▶ Teks yang Diberikan:
========================================

Oleh : Nettyhera
(Pengamat Kebijakan Publik)
Lagi-lagi nyawa rakyat kecil melayang di jalan raya. Kali ini, korban adalah seorang siswi SMK di Kecamatan Rumpin, Kabupaten Bogor. Ia meregang nyawa setelah terlindas truk tambang saat hendak mendahului dari sisi kanan jalan. Tragis, sebab ia hanyalah pelajar biasa, yang barangkali sedang dalam perjalanan menuntut ilmu. Namun, yang ia temui justru ajal akibat aktivitas tambang yang tak kunjung diatur dengan serius.
Peristiwa memilukan ini bukan kejadian pertama. Warga Rumpin dan wilayah sekitarnya sudah lama bersuara tentang maraknya truk tambang yang lalu lalang di jalan-jalan pemukiman. Mereka hidup berdampingan—bukan dengan kenyamanan, tapi dengan ketakutan. Ketakutan akan debu yang menyesakkan, jalan rusak, dan truk-truk raksasa yang bisa jadi pembunuh sewaktu-waktu. (bogor-kita, 16-05-2025)
Mirisnya, suara rakyat seperti masuk telinga kanan keluar telinga kiri. Meski sudah ada Peraturan Bupati Bogor No. 160 Tahun 2023 tentang pengaturan jam operasional truk tambang, kenyataannya pelanggaran terus terjadi. Bahkan, jalan umum tetap dipakai sebagai jalur utama tambang. Janji Gubernur pun tak kunjung terwujud, sementara truk terus melaju, dan korban terus berjatuhan.

========================================

(Data untuk menemukan target yang terlihat)
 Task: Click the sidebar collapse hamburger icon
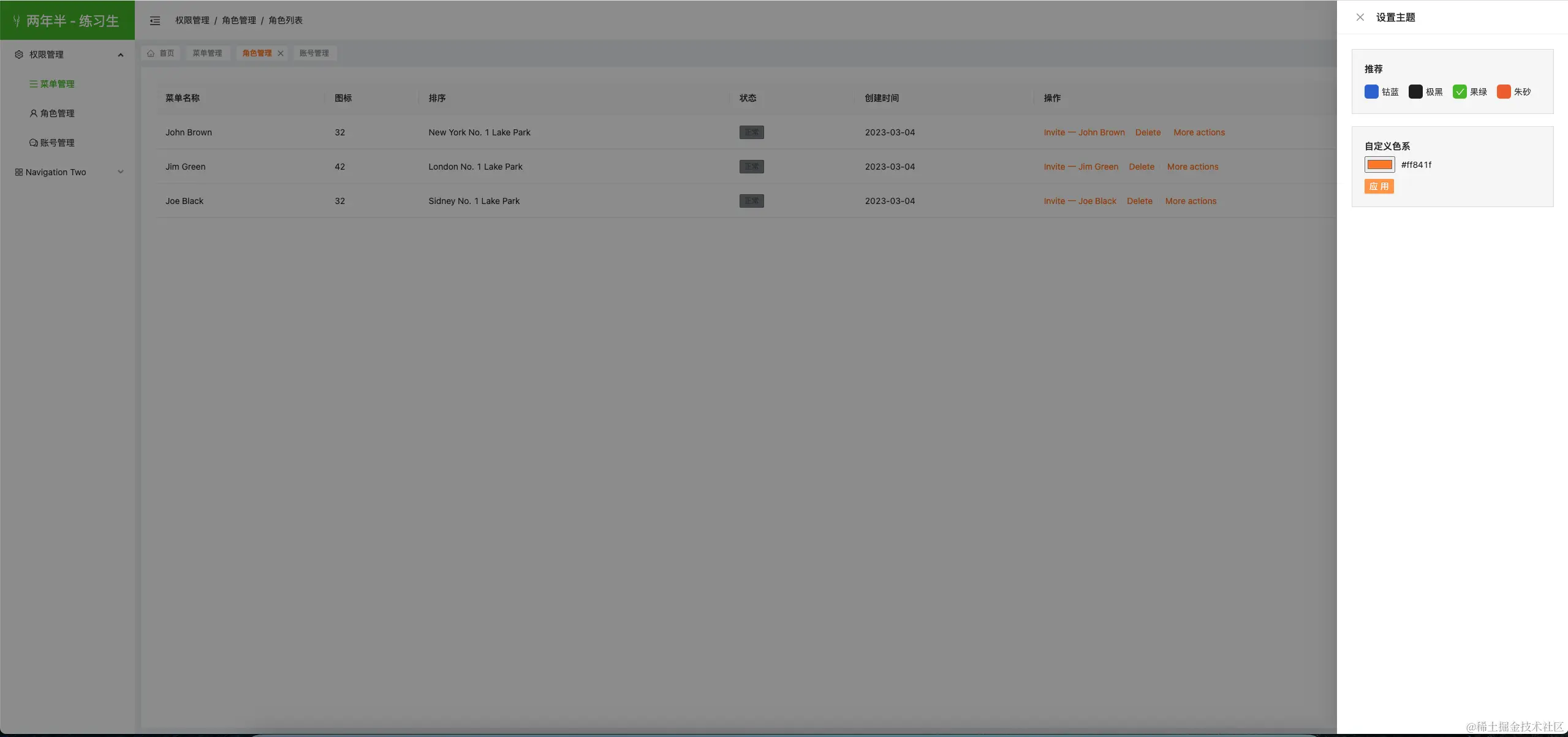click(x=155, y=21)
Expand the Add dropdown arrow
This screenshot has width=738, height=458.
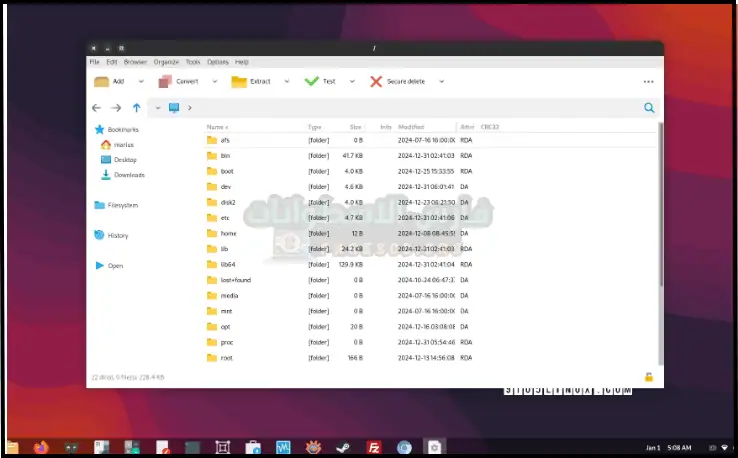[141, 81]
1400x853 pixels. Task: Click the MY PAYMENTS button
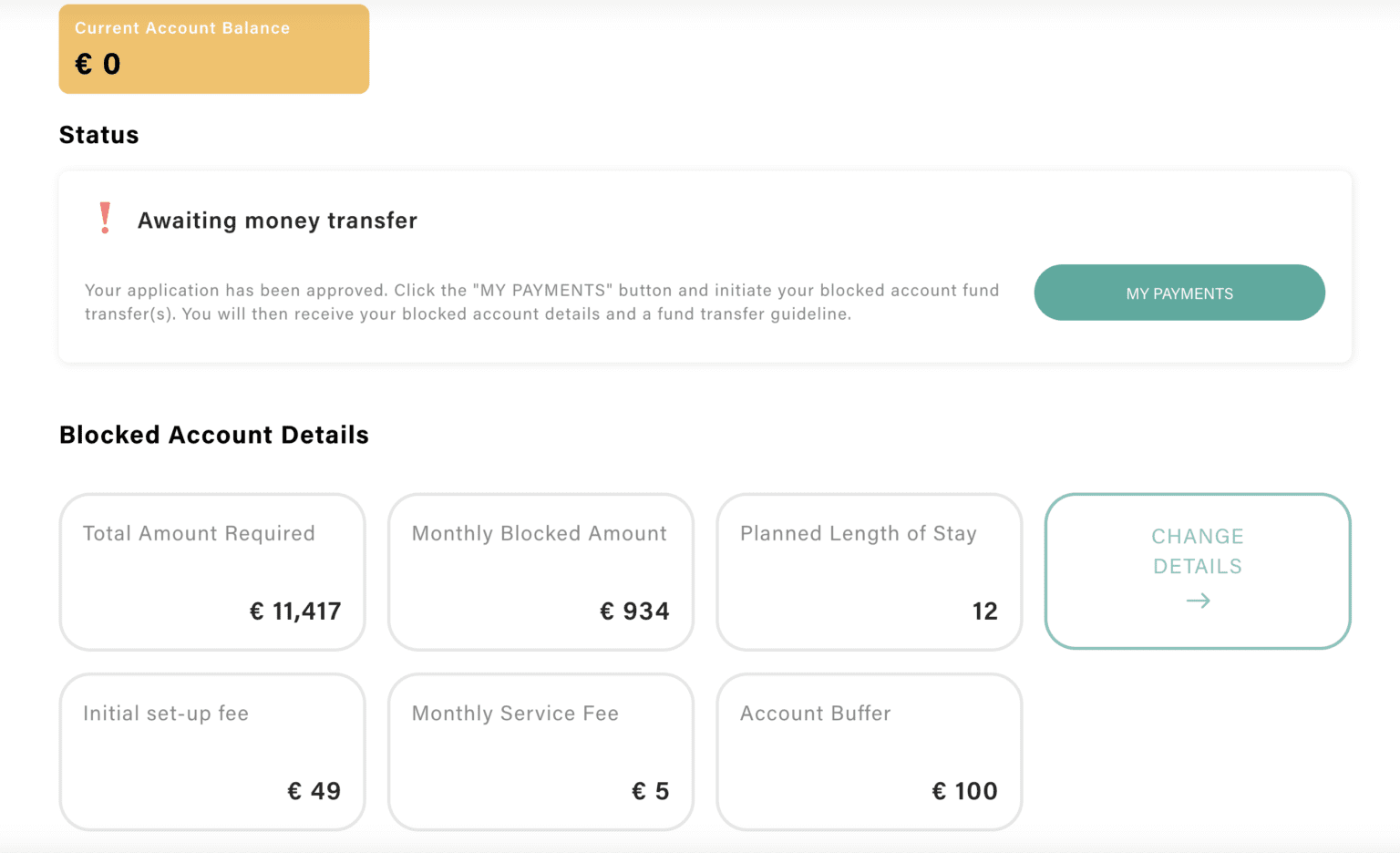(1179, 293)
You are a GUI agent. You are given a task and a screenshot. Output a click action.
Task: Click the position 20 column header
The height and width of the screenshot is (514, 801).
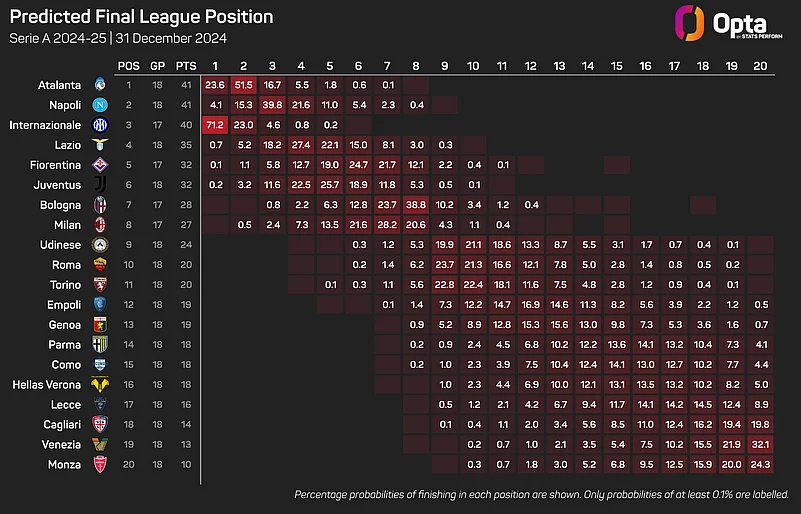pyautogui.click(x=761, y=66)
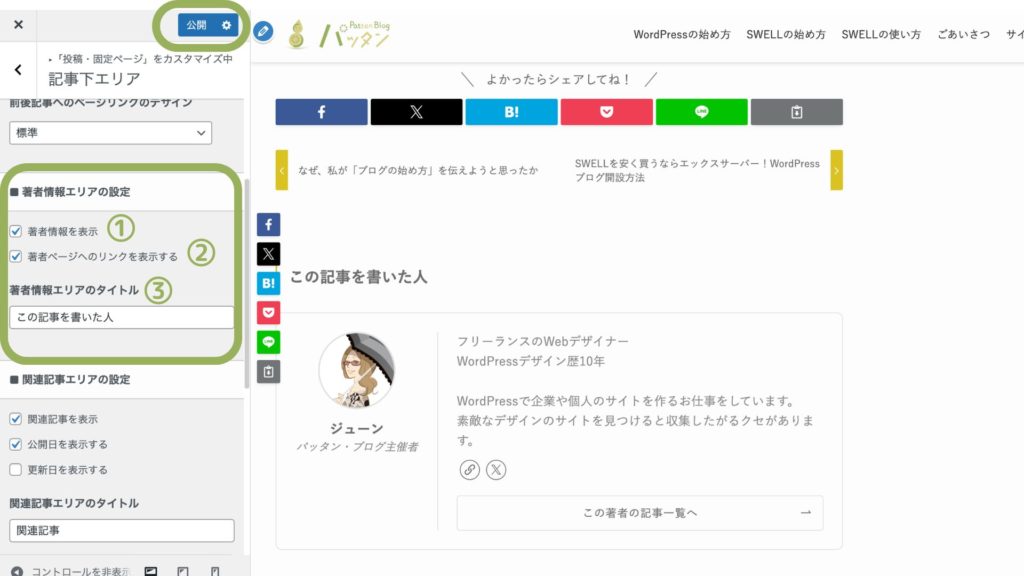The height and width of the screenshot is (576, 1024).
Task: Click the red Pocket share button
Action: pyautogui.click(x=606, y=112)
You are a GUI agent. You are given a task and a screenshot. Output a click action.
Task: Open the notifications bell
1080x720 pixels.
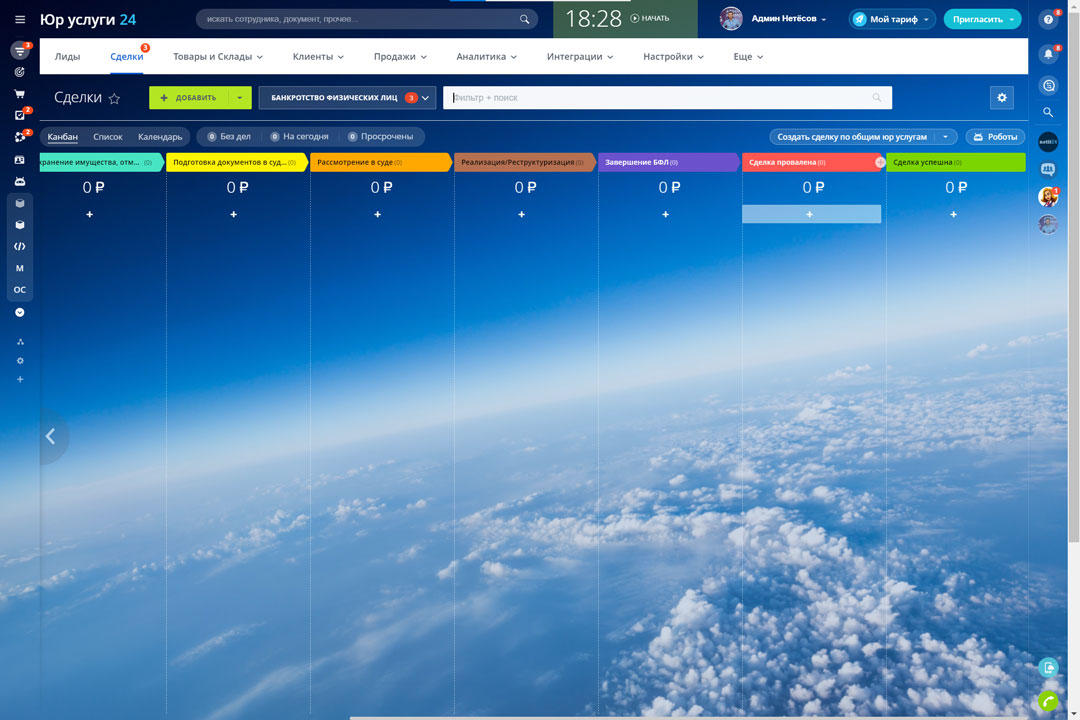pos(1048,54)
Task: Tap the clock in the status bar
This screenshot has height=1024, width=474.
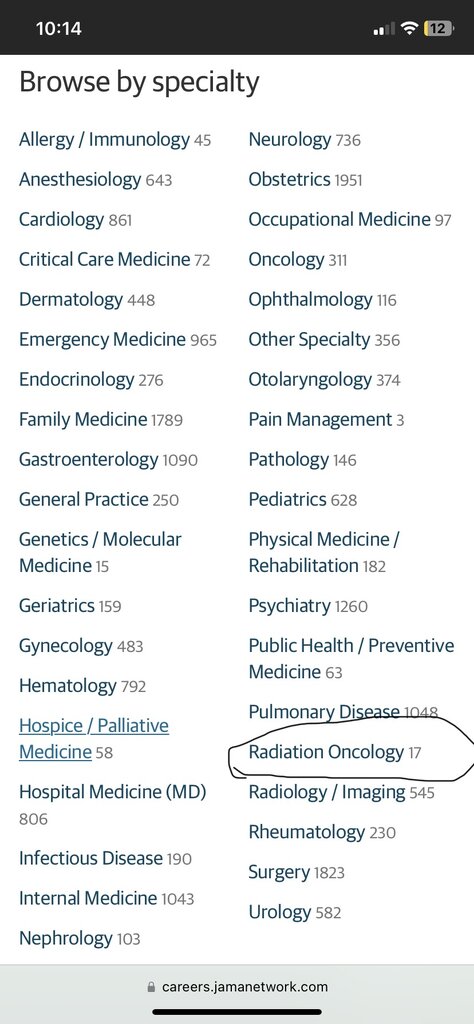Action: [59, 29]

========================================

▶ Tugas Tertulis A:
Jawab pertanyaan berikut berdasarkan teks tentang truk tambang.
(i) Di kecamatan mana siswi SMK itu meninggal?
(ii) Peraturan apa yang mengatur jam operasional truk tambang?
(iii) Apa saja yang membuat warga hidup dalam ketakutan?
▶ Tugas Tertulis B:
Ganti "GUI agent" dengan "screen assistant" di seluruh catatan, lalu tulis ulang catatan itu tanpa mengubah bagian lain. Gambar tidak perlu disertakan.
Teks dan catatan di atas adalah dua bahan yang terpisah.

▶ Jawaban A:
(i) Kecamatan Rumpin, Kabupaten Bogor.
(ii) Peraturan Bupati Bogor No. 160 Tahun 2023.
(iii) Debu yang menyesakkan, jalan rusak, dan truk-truk raksasa yang bisa jadi pembunuh sewaktu-waktu.

▶ Jawaban B:
 Task: Click the sidebar collapse hamburger icon
click(x=155, y=21)
Expand the Add dropdown arrow
This screenshot has width=738, height=458.
[141, 81]
1400x853 pixels. Task: Click the MY PAYMENTS button
(1179, 293)
You are a screen assistant. You are given a task and a screenshot. Output a click action.
Task: Click the position 20 column header
The height and width of the screenshot is (514, 801).
pyautogui.click(x=761, y=66)
The height and width of the screenshot is (576, 1024).
Task: Click the red Pocket share button
Action: pyautogui.click(x=606, y=112)
You are a screen assistant. You are given a task and a screenshot. Output a click action.
Task: Open the notifications bell
1080x720 pixels.
pos(1048,54)
Task: Tap the clock in the status bar
This screenshot has height=1024, width=474.
Action: [59, 29]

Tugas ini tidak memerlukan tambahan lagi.